My guess is that is why it ended up being flagged; there isn't really a blog post here that is good to read. The post is basically Jerry mishandles a ticket in a minor way and his manager responds by melting down, mishandling the situation and making Jerry eat the heat for that in a style that looks mildly abusive. But the manager doesn't know what respectful communication actually looks like so he posted it expecting a warm response. Sure, Jerry made mistakes here but it isn't the elephant in the room.
If the manager had good communication skills he could have resolved this by articulating to Jerry some basic & polite actionable feedback instead of the display we actually got in the blog. There wasn't enough legwork done to justify a hard conversation.

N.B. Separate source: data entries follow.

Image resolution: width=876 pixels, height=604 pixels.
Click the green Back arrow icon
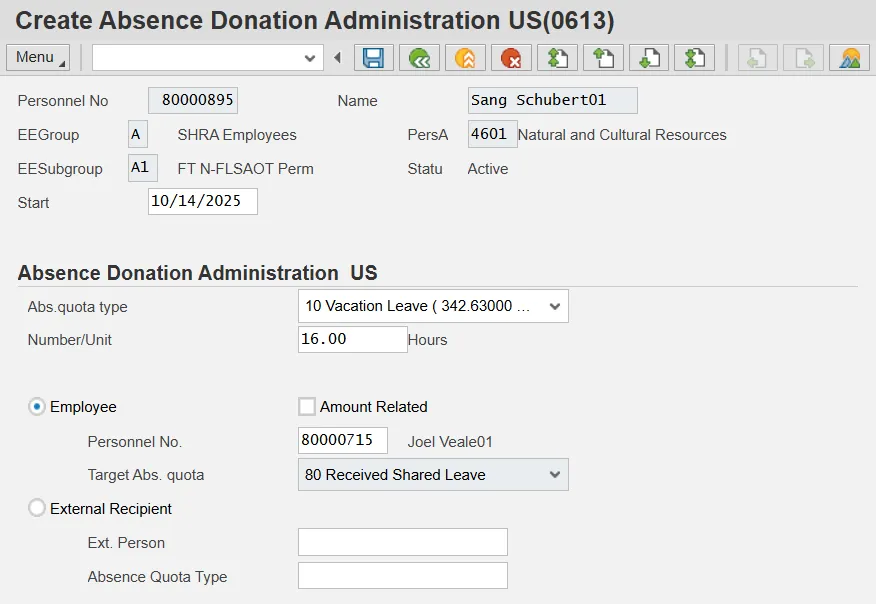coord(419,58)

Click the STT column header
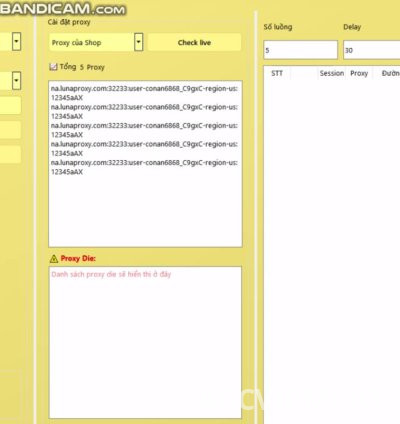pos(277,73)
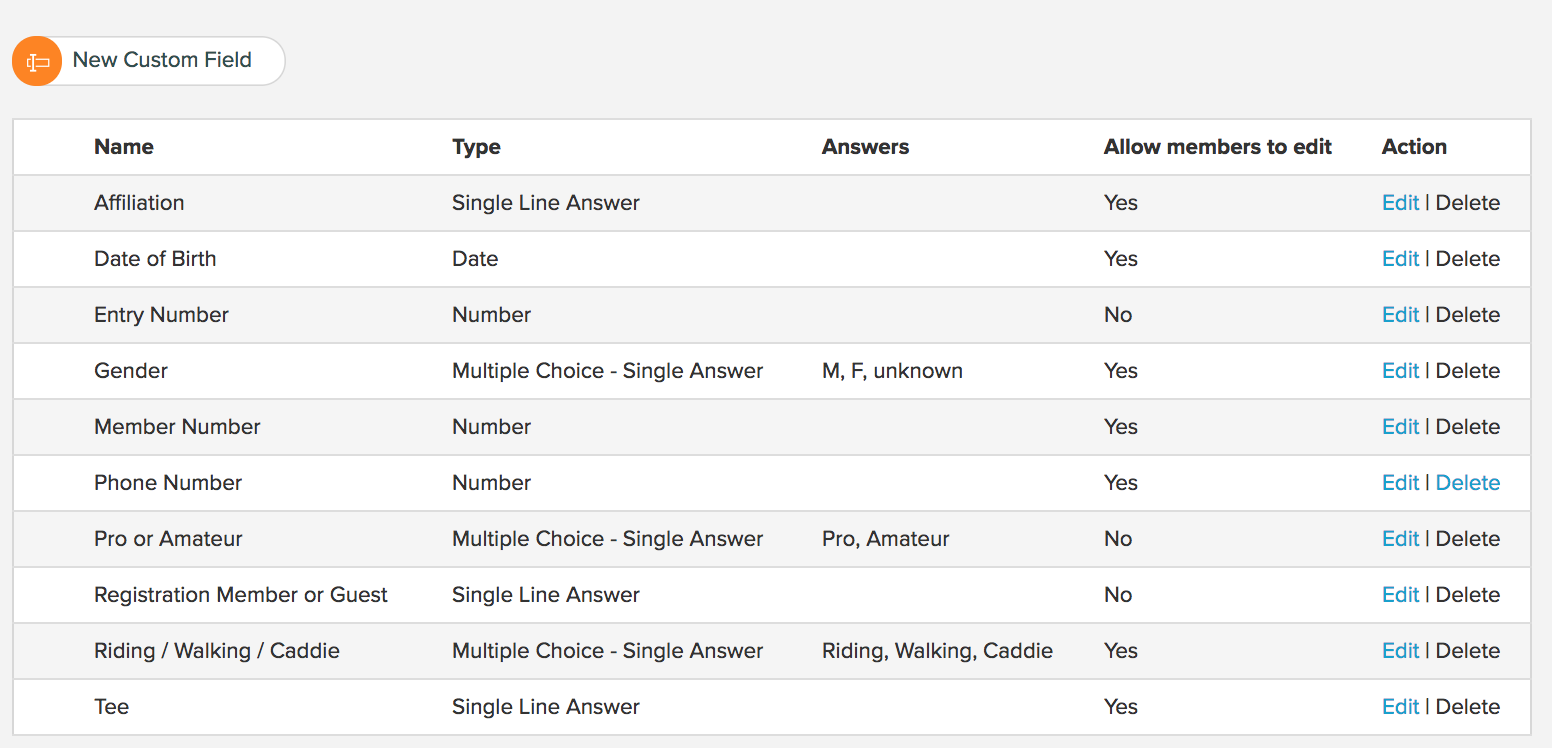Edit the Phone Number field
The height and width of the screenshot is (748, 1552).
coord(1400,483)
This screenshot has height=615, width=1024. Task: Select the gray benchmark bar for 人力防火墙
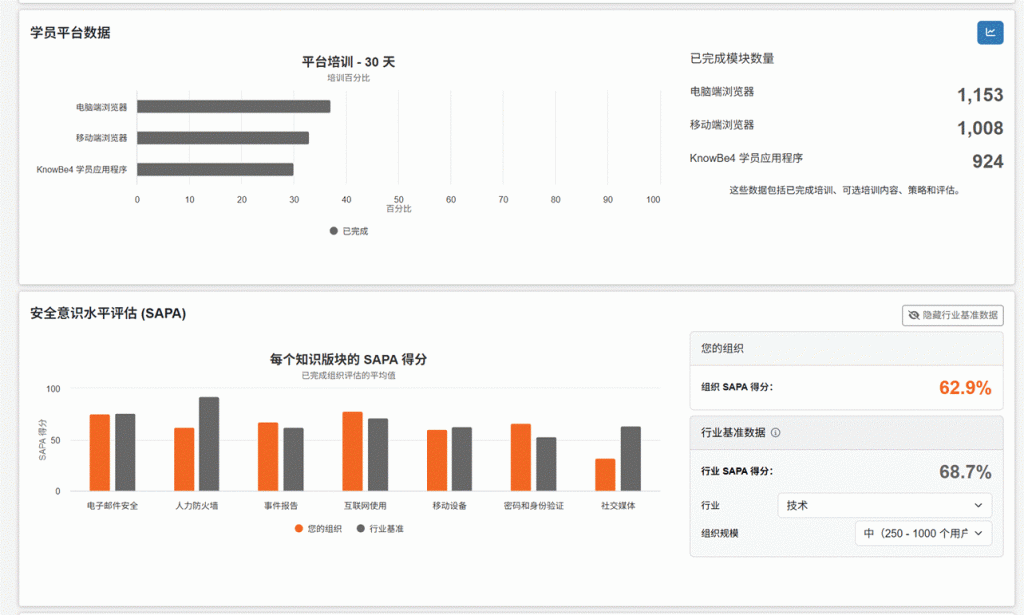(209, 444)
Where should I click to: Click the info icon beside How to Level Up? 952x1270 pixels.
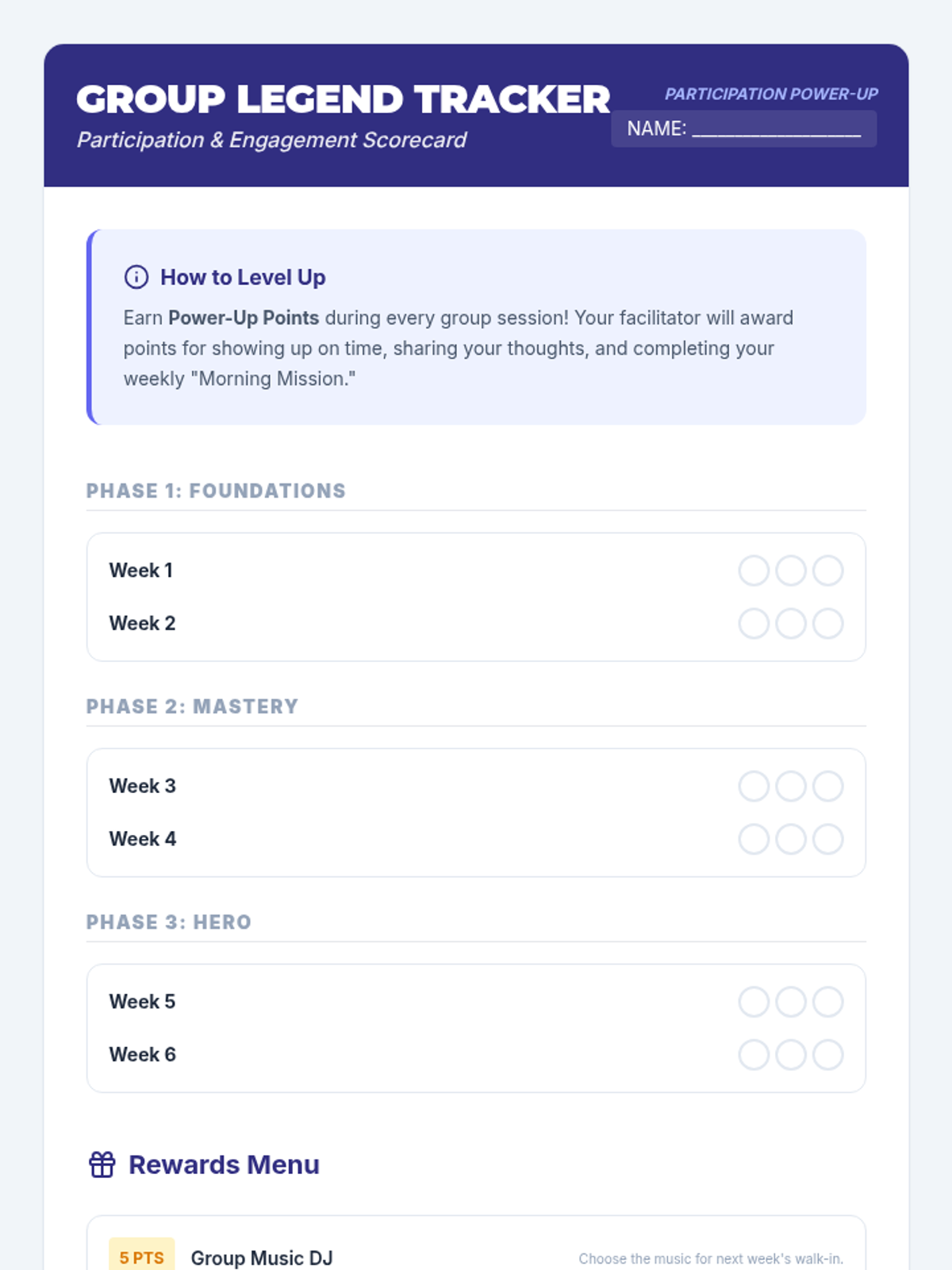point(136,277)
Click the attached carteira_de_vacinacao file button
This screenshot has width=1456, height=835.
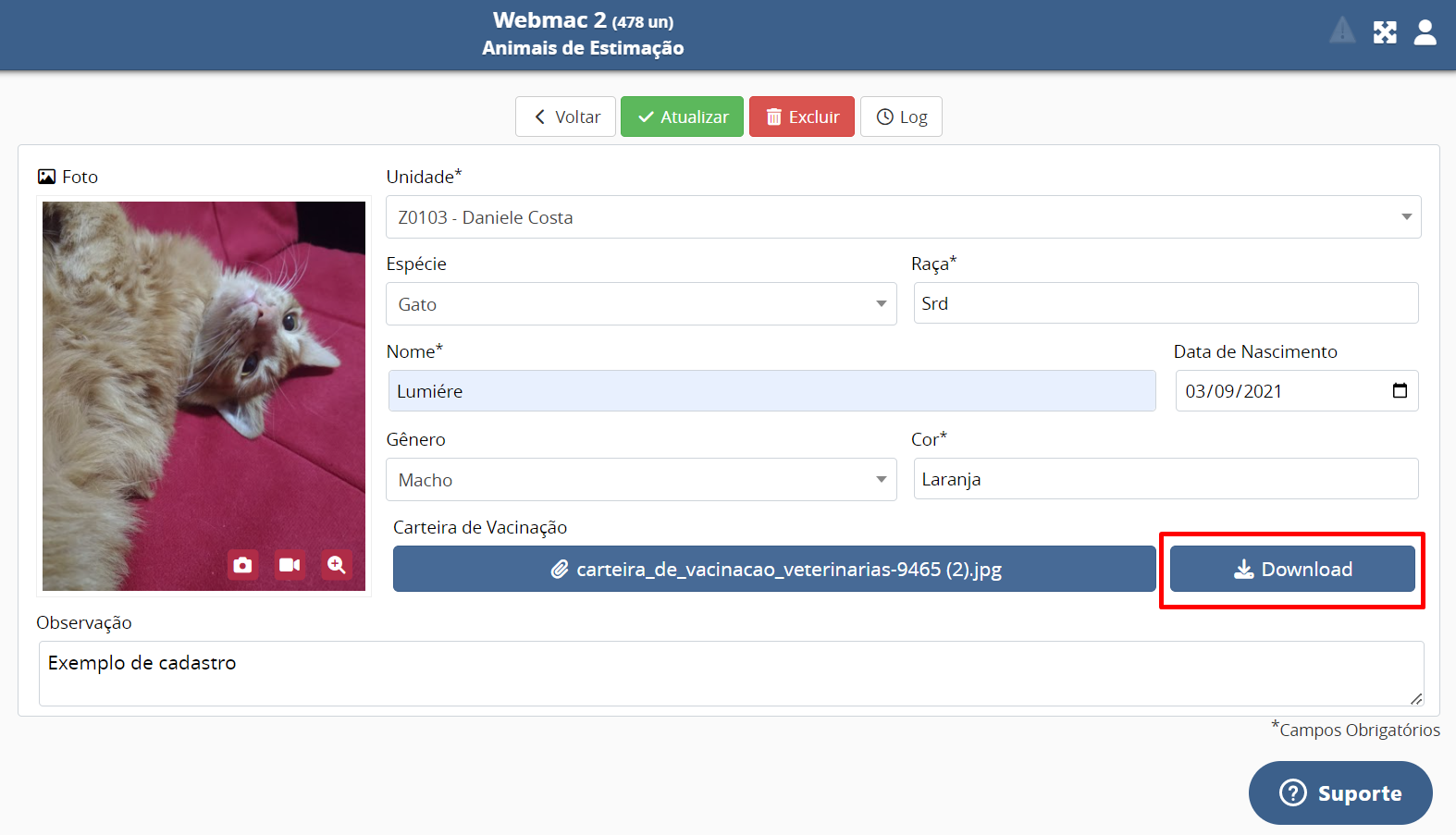(774, 569)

Yeah, that is a tell that the manager is being unreasonable. What are the odds that every portion of this sits with the developer? Close to 0. That isn't how miscommunications generally happen. But it is a pattern that turns up when borderline abusive people report their interactions on the internet [0]. I don't trust this paraphrase of what Jerry was saying at all. It seems much more likely he led with something reasonable "Bermuda isn't in the Caribbean and we made a decision in the past to exclude Caribbean deals when that sort of search happens" then the manager fumbled the conversation in follow-up and managed to make it weird.
Though it does seem like the developer was making mistakes; I've seen scenes play out that I'd rate as similar. Part of the dev's job is to manage their manager when that manager is struggling. In this case the manager seems to have gotten stuck in the mindset of being a big monkey and the response to that is to let them monkey out peacefully and not make a fuss.
It could have been worse; but this looks like bad-to-average leadership on display.
[0] Big red flags in the "I wasn't sure he was working in good faith" and "Maybe he was feeling lazy" quote with no evidence. We're likely seeing misreported conversation; the manager doesn't understand what is going on conversationally if he got to that mindset in this sort of situation. What else did he get wrong?